How is legacy compatibility a moat? Any RPA engine, certainly Microsoft's is going to cover the same stack. That's one of the consequences of RPA - when you integrate at the UI layer, you get compatibility for free.


"Integrate at the UI layer" is a can of worms.

In simple cases, it's clicking a button.

In real practice, it's triggering some esoteric sub-event the developer hooked, or returning coherent data tables from whatever not-table thing a developer cobbled together.

Example from current work (US government system, Oracle Forms / Java based): a scrollable "grid", actually composed of individual, carefully-lined up text boxes, containing 12 rows, which moves / updates the contents of each box as the user scrolls.


I'm not saying integrating with UI layer isn't fragile.
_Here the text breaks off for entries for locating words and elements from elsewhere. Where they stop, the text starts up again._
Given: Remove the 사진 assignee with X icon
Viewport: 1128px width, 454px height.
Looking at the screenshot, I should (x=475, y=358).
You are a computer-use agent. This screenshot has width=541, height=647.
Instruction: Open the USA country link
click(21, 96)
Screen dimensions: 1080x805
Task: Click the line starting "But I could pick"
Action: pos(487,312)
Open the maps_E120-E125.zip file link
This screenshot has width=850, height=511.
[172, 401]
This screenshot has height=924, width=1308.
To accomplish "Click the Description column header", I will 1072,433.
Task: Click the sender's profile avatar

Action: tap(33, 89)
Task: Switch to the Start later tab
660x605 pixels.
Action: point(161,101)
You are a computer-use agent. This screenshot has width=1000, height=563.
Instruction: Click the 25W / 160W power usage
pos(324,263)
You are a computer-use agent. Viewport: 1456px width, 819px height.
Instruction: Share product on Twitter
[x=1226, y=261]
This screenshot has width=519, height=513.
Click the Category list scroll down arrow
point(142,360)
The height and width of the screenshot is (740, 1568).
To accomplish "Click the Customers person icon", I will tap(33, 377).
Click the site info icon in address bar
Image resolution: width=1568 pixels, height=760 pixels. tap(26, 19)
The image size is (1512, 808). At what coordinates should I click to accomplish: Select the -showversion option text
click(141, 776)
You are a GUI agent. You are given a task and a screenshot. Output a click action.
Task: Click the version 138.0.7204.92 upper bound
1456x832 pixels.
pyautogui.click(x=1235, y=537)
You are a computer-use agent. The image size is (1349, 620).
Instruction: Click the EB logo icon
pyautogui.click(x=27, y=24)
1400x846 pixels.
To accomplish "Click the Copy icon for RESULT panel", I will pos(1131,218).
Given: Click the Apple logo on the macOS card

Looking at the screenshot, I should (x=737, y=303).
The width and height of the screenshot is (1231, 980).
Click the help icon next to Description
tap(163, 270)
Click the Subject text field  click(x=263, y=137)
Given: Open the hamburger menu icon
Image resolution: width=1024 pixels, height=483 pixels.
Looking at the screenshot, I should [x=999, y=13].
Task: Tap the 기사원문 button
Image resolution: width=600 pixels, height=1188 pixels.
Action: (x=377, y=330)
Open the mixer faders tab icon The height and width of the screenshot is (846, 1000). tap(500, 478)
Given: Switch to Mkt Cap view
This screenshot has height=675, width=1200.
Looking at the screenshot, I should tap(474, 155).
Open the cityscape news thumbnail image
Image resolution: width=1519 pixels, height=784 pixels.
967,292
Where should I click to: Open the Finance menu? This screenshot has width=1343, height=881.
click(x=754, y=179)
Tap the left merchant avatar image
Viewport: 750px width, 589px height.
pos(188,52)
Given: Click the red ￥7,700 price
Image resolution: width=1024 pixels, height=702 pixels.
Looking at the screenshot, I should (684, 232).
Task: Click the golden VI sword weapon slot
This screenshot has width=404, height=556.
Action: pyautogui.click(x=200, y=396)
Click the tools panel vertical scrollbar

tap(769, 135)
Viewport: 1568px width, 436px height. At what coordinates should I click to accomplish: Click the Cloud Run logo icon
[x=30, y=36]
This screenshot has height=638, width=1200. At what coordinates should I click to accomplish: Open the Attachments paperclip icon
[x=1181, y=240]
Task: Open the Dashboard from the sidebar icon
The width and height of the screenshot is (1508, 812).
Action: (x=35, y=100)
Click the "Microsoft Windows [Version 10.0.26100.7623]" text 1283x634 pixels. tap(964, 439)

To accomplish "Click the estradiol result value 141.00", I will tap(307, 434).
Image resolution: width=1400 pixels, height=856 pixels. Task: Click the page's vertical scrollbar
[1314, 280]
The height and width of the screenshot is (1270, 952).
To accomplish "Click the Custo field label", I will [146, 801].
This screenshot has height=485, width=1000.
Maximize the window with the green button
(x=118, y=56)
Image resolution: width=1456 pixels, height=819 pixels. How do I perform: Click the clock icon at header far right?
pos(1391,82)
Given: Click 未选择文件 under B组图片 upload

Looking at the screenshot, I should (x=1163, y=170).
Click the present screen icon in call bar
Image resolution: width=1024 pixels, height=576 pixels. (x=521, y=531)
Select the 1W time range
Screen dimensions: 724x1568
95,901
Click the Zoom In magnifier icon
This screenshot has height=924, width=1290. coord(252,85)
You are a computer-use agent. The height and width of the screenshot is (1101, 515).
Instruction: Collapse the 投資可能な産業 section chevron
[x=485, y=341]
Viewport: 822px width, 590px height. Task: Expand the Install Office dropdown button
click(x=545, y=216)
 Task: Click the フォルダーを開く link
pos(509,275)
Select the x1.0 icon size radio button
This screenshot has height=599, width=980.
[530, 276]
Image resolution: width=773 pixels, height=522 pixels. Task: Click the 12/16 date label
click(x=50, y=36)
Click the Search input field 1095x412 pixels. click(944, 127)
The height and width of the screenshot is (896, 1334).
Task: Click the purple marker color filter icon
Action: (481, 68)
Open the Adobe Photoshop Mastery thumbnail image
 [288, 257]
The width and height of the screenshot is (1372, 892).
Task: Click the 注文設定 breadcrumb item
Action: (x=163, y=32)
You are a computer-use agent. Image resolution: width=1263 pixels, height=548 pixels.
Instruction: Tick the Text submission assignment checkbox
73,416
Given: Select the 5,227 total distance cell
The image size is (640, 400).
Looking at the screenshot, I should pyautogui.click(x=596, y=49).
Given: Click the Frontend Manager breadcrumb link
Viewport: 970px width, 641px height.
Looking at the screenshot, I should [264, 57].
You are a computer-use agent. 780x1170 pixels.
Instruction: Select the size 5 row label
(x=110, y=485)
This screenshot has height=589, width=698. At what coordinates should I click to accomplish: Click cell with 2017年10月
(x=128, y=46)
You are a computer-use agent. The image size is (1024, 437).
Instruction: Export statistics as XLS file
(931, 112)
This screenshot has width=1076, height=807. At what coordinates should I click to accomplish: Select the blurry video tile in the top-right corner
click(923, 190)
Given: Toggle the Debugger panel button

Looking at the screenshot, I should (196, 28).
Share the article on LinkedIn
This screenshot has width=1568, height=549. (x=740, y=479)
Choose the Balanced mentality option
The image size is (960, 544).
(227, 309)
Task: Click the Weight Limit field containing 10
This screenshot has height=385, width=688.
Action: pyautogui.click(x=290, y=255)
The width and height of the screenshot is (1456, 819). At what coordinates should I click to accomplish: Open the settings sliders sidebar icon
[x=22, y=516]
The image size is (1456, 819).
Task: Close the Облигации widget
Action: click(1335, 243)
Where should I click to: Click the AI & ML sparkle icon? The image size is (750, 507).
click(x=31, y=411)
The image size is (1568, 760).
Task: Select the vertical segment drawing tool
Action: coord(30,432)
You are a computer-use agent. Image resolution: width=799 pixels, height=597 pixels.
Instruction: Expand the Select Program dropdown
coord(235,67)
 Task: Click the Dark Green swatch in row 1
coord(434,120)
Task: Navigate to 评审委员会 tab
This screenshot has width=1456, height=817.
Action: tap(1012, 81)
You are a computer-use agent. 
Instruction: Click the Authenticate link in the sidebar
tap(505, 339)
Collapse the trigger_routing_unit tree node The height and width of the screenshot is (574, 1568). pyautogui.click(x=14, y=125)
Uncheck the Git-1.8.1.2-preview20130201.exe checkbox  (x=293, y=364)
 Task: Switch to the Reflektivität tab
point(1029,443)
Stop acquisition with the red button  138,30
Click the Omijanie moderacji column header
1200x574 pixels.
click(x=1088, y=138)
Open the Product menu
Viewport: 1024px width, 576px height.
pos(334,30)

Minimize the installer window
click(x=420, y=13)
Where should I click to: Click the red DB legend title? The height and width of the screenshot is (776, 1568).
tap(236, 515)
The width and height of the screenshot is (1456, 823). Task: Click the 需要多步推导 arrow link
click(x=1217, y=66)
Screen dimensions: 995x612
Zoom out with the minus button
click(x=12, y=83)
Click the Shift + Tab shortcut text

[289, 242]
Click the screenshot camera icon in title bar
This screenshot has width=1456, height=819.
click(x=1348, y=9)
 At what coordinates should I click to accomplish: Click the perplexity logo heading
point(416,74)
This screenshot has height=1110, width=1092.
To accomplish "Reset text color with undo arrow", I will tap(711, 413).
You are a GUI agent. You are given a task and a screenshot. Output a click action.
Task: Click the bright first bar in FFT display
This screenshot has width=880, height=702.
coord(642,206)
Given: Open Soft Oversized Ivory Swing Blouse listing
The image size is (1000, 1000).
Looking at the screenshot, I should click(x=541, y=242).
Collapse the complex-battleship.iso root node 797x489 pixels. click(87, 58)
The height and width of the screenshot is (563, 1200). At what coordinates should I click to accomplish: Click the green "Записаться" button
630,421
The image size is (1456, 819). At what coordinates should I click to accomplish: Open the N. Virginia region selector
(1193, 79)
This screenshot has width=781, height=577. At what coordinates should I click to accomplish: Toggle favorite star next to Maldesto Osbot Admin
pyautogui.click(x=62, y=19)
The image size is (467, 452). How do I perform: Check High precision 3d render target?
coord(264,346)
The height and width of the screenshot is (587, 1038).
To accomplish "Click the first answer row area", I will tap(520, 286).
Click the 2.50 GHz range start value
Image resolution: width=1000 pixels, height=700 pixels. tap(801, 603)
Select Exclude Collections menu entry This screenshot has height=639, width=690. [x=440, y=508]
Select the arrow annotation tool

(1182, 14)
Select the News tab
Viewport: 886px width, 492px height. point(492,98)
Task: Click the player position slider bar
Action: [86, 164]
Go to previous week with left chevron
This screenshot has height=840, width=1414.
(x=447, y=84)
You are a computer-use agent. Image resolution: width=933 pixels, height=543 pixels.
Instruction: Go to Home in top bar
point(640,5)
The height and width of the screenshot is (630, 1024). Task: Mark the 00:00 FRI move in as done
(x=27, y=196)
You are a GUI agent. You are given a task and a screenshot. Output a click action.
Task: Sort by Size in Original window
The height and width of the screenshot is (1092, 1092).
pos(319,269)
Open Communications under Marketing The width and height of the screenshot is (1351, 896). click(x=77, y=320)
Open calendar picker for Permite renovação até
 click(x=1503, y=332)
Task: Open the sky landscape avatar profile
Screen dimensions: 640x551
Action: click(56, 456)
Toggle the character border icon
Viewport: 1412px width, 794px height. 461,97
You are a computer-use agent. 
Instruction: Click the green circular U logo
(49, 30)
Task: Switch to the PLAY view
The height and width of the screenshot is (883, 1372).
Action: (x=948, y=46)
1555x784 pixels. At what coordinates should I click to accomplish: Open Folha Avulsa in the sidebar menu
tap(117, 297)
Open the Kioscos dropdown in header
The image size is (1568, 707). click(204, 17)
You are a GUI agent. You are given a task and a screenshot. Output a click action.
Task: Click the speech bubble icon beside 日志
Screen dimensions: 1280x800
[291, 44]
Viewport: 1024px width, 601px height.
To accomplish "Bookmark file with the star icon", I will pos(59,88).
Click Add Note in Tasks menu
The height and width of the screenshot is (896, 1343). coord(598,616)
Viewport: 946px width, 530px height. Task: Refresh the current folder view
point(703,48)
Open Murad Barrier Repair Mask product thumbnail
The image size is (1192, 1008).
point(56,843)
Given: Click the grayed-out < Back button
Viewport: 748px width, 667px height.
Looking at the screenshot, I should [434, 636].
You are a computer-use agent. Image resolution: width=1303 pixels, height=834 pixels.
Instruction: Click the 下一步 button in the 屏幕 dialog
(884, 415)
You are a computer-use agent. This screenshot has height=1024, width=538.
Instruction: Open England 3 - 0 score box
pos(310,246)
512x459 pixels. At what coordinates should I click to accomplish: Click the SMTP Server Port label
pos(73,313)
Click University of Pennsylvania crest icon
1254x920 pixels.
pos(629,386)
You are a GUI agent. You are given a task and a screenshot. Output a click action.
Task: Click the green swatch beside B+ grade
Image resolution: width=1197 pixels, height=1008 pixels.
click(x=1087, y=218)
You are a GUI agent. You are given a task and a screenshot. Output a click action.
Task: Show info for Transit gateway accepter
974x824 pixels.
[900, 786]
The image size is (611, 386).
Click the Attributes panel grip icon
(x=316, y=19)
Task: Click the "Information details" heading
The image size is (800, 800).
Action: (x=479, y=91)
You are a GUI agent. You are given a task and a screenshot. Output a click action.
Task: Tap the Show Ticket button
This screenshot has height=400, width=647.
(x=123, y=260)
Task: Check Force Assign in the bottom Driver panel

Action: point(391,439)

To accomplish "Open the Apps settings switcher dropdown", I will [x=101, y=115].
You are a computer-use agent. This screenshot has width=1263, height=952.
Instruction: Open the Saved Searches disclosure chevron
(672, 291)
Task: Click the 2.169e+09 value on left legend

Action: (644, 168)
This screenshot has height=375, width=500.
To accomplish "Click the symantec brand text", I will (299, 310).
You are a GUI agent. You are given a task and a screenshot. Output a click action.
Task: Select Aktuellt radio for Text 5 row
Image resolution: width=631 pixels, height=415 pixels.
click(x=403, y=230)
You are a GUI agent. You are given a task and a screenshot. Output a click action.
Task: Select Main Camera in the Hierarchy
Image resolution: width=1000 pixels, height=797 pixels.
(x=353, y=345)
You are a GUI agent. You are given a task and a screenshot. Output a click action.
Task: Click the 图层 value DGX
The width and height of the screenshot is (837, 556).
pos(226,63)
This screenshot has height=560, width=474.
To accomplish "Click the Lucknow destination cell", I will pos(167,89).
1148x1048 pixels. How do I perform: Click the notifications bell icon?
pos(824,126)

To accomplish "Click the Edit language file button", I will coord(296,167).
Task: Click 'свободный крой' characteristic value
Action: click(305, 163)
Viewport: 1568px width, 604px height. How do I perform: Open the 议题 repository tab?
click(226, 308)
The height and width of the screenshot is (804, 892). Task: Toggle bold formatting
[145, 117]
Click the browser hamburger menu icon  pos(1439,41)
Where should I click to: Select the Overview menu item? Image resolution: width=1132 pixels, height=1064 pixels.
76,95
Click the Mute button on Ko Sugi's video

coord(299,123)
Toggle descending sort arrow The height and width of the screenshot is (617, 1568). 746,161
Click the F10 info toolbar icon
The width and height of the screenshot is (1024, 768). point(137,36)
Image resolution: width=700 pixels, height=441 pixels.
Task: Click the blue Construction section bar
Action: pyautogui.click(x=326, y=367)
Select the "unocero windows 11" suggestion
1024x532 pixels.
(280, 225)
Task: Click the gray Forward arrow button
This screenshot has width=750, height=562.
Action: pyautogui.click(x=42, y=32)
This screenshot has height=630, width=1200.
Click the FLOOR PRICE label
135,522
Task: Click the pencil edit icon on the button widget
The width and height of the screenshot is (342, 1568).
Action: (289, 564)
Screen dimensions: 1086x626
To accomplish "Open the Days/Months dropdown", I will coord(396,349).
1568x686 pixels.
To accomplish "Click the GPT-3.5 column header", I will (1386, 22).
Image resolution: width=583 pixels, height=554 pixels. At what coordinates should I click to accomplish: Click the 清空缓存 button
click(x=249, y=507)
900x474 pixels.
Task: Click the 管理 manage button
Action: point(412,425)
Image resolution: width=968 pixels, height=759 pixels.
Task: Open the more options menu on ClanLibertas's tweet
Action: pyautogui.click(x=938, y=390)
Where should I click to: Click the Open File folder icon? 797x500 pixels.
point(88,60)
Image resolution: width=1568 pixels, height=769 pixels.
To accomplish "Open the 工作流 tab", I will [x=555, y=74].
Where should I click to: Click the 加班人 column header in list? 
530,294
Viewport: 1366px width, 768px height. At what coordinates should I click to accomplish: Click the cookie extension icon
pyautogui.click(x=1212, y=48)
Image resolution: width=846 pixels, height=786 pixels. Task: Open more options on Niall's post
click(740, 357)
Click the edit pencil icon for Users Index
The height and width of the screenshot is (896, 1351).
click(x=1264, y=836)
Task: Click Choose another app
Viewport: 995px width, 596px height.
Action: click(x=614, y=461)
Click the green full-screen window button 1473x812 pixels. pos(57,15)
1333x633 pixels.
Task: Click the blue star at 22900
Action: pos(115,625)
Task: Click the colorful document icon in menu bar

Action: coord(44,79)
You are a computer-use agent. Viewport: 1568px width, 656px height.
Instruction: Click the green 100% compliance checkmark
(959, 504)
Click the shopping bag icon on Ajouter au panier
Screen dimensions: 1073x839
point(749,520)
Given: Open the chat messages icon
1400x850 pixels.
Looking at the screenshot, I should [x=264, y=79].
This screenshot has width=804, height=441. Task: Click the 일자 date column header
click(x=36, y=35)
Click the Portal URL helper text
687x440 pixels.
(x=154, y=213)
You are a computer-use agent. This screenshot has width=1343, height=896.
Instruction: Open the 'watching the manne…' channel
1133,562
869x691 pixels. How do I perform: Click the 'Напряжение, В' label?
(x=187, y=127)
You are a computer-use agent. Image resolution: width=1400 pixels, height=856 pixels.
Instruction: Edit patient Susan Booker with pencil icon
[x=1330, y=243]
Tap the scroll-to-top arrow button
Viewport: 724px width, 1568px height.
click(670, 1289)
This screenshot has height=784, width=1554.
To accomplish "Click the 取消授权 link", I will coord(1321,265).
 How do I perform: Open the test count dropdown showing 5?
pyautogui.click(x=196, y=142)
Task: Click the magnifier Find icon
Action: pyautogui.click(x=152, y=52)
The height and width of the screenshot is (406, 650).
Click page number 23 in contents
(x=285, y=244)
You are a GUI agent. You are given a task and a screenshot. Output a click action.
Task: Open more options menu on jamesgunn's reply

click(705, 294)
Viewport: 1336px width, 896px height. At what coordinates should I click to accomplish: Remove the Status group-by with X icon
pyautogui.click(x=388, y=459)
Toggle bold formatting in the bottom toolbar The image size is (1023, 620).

I'm saying it doesn't offer a "moat".


My comment wasn't about fragility, it was about how compatibility was long tail.

And long tail, accreted one weird customer at a time things are definitely a moat.


Most of them look for window events. I've not seen an RPA tool that actually reads the screen like a human, even though that's how you're thinking about it.


The bit players simply map Active Accessibility / whatever MS calls it now (Windows Automation Framework?).

The more serious players shadow Windows events.

The real stuff does process injection and directly shadow copies / modifies in-memory data structures.


That's not how I'm thinking about it.